* _Aufgabe_: Benenne in den Zeilen von der Zeile mit "Task: Click the user" bis einschließlich der Zeile mit "pyautogui.click(x=1555, y=130)" überall "Image resolution" in "Screenshot resolution" um. Gib nur diese Zeilen wieder, sonst unverändert.
⟨
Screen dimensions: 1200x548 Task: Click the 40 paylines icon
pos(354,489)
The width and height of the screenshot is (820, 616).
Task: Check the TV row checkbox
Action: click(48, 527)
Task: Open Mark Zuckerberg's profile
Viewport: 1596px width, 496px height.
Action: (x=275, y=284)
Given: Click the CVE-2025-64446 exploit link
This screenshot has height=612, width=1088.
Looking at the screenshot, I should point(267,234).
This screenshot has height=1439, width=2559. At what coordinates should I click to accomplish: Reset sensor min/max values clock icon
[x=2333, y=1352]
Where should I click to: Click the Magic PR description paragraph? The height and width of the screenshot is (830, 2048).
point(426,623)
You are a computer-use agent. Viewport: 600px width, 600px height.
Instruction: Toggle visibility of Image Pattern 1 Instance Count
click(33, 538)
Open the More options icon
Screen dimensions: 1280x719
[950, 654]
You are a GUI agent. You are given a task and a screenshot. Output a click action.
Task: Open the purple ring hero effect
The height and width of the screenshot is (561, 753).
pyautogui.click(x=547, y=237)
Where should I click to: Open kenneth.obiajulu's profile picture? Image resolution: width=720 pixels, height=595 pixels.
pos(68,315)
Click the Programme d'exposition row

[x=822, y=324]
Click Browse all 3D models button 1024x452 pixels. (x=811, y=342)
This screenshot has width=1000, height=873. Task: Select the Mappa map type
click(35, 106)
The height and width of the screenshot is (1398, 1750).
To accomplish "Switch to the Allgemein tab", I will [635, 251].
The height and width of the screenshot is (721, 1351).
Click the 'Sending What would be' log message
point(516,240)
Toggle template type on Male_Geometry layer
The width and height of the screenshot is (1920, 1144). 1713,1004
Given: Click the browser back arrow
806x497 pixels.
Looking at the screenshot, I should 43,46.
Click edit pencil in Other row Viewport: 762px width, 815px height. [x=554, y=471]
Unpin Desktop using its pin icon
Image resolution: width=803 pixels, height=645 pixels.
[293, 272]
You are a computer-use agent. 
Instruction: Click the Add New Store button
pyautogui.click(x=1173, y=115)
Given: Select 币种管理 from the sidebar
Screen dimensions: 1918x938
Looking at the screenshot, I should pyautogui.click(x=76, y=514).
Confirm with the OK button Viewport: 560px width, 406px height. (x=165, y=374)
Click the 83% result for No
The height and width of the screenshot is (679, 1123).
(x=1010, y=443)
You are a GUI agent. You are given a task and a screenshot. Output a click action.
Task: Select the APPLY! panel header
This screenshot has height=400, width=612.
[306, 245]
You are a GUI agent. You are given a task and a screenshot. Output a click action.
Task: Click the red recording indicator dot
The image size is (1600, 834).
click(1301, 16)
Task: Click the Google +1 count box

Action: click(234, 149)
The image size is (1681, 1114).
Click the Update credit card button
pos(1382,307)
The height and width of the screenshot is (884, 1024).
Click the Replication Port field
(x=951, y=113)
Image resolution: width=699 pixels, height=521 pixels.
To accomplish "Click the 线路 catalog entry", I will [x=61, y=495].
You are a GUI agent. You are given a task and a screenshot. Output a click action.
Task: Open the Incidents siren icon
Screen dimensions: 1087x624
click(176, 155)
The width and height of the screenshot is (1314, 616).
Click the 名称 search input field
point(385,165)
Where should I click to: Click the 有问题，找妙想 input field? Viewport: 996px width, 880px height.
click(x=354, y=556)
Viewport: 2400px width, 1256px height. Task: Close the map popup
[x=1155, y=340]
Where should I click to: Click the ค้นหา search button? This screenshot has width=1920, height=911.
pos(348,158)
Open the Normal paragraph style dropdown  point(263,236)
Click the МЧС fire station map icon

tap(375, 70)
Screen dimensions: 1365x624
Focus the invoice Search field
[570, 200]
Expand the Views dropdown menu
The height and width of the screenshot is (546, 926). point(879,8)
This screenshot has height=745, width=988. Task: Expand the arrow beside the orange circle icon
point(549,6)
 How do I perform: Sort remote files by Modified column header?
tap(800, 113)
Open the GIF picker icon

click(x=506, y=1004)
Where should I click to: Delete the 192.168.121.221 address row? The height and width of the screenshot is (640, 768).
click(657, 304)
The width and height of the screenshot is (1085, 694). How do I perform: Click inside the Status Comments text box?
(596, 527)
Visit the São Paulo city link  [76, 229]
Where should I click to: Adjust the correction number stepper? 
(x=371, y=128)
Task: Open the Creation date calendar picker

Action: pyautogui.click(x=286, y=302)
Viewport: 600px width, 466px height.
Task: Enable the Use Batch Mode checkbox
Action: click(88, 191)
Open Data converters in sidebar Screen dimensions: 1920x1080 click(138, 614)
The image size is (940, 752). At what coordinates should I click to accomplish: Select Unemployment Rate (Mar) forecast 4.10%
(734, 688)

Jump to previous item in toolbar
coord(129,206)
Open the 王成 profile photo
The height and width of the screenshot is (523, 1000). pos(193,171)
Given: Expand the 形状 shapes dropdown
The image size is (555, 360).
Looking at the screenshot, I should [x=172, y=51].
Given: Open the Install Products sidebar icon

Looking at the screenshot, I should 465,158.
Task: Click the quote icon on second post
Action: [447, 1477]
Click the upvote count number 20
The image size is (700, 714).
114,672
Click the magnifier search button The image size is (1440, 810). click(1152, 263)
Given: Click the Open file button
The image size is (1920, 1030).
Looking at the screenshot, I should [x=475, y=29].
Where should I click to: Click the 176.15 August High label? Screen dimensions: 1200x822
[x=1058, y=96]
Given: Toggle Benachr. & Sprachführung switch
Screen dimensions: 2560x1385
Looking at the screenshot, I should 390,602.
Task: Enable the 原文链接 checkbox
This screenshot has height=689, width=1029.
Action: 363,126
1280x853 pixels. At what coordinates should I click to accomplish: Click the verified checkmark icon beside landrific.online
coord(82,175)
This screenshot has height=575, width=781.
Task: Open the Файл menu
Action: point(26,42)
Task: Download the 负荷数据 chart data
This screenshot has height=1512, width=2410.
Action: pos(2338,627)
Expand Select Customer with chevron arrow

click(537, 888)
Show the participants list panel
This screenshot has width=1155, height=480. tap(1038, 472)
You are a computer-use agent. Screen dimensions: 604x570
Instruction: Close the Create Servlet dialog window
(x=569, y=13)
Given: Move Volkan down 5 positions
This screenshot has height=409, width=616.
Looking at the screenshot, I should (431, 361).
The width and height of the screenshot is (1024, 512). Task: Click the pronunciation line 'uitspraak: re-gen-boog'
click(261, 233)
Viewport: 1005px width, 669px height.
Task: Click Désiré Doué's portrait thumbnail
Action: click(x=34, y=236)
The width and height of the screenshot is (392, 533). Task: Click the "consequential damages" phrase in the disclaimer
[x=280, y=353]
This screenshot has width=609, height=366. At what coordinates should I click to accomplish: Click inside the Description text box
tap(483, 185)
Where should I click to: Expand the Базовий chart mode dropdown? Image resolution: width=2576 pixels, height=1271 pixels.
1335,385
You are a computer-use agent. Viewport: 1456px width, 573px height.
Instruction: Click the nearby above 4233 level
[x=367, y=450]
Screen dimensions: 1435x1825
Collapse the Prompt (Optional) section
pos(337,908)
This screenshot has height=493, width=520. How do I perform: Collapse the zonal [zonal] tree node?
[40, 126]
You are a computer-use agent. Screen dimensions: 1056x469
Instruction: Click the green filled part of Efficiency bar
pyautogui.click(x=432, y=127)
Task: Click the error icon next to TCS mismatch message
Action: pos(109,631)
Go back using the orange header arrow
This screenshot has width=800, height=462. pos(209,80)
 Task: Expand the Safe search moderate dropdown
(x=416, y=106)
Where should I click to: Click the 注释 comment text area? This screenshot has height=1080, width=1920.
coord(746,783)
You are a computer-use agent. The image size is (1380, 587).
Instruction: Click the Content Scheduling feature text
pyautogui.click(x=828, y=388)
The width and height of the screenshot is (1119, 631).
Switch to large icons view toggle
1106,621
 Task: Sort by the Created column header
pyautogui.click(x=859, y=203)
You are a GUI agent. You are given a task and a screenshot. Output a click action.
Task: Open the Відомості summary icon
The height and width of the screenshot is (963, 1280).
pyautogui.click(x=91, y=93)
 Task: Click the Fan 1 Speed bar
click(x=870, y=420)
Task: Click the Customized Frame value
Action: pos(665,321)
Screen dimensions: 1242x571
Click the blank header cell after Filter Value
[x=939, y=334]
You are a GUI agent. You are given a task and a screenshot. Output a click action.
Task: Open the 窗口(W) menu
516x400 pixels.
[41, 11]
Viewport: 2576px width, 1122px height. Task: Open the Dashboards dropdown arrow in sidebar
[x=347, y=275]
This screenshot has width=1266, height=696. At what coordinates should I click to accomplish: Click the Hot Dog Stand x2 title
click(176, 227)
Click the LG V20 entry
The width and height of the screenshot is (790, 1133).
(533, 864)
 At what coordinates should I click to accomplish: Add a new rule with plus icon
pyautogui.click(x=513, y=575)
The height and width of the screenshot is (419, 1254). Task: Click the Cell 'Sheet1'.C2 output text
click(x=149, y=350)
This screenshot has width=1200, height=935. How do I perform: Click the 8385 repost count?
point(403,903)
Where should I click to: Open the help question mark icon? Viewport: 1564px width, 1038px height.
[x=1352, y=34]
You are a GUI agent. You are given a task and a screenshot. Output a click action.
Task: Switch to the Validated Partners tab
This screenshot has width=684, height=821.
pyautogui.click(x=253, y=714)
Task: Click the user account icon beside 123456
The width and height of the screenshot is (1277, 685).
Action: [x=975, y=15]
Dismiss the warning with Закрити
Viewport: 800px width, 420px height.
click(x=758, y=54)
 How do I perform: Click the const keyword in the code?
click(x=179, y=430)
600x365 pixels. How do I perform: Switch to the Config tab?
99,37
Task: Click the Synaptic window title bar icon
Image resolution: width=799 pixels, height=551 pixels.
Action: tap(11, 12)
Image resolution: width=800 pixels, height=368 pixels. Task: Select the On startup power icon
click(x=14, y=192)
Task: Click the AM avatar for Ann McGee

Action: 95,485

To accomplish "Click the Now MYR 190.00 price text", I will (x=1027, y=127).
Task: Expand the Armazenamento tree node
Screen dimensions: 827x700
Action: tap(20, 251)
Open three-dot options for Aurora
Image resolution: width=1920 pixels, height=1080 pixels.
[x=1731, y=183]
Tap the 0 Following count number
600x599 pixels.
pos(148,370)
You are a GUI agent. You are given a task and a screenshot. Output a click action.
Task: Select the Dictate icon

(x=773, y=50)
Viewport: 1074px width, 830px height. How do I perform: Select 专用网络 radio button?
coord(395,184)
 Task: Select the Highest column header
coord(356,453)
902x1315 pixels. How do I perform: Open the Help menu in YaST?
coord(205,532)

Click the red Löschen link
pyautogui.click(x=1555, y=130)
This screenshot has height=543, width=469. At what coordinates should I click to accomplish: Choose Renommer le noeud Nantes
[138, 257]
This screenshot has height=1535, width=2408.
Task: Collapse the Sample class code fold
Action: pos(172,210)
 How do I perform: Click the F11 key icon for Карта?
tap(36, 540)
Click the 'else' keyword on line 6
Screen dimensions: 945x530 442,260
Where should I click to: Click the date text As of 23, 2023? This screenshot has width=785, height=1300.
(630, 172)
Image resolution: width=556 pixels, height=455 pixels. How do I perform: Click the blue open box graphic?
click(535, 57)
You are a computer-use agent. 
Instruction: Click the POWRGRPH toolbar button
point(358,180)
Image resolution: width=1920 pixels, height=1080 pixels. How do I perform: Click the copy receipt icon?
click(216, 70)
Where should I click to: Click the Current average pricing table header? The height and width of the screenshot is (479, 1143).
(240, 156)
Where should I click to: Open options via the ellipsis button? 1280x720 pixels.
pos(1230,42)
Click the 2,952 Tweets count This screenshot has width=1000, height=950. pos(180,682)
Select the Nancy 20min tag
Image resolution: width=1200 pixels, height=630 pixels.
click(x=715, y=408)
⟩
* _Lösung_:
Task: Click the user account icon beside 123456
The width and height of the screenshot is (1277, 685).
Action: [x=975, y=15]
Dismiss the warning with Закрити
Viewport: 800px width, 420px height.
click(x=758, y=54)
 How do I perform: Click the const keyword in the code?
click(x=179, y=430)
600x365 pixels. How do I perform: Switch to the Config tab?
99,37
Task: Click the Synaptic window title bar icon
Screenshot resolution: width=799 pixels, height=551 pixels.
Action: tap(11, 12)
Screenshot resolution: width=800 pixels, height=368 pixels. Task: Select the On startup power icon
click(x=14, y=192)
Task: Click the AM avatar for Ann McGee

Action: 95,485

To accomplish "Click the Now MYR 190.00 price text", I will (x=1027, y=127).
Task: Expand the Armazenamento tree node
Screen dimensions: 827x700
Action: tap(20, 251)
Open three-dot options for Aurora
Screenshot resolution: width=1920 pixels, height=1080 pixels.
[x=1731, y=183]
Tap the 0 Following count number
600x599 pixels.
pos(148,370)
You are a GUI agent. You are given a task and a screenshot. Output a click action.
Task: Select the Dictate icon

(x=773, y=50)
Viewport: 1074px width, 830px height. How do I perform: Select 专用网络 radio button?
coord(395,184)
 Task: Select the Highest column header
coord(356,453)
902x1315 pixels. How do I perform: Open the Help menu in YaST?
coord(205,532)

Click the red Löschen link
pyautogui.click(x=1555, y=130)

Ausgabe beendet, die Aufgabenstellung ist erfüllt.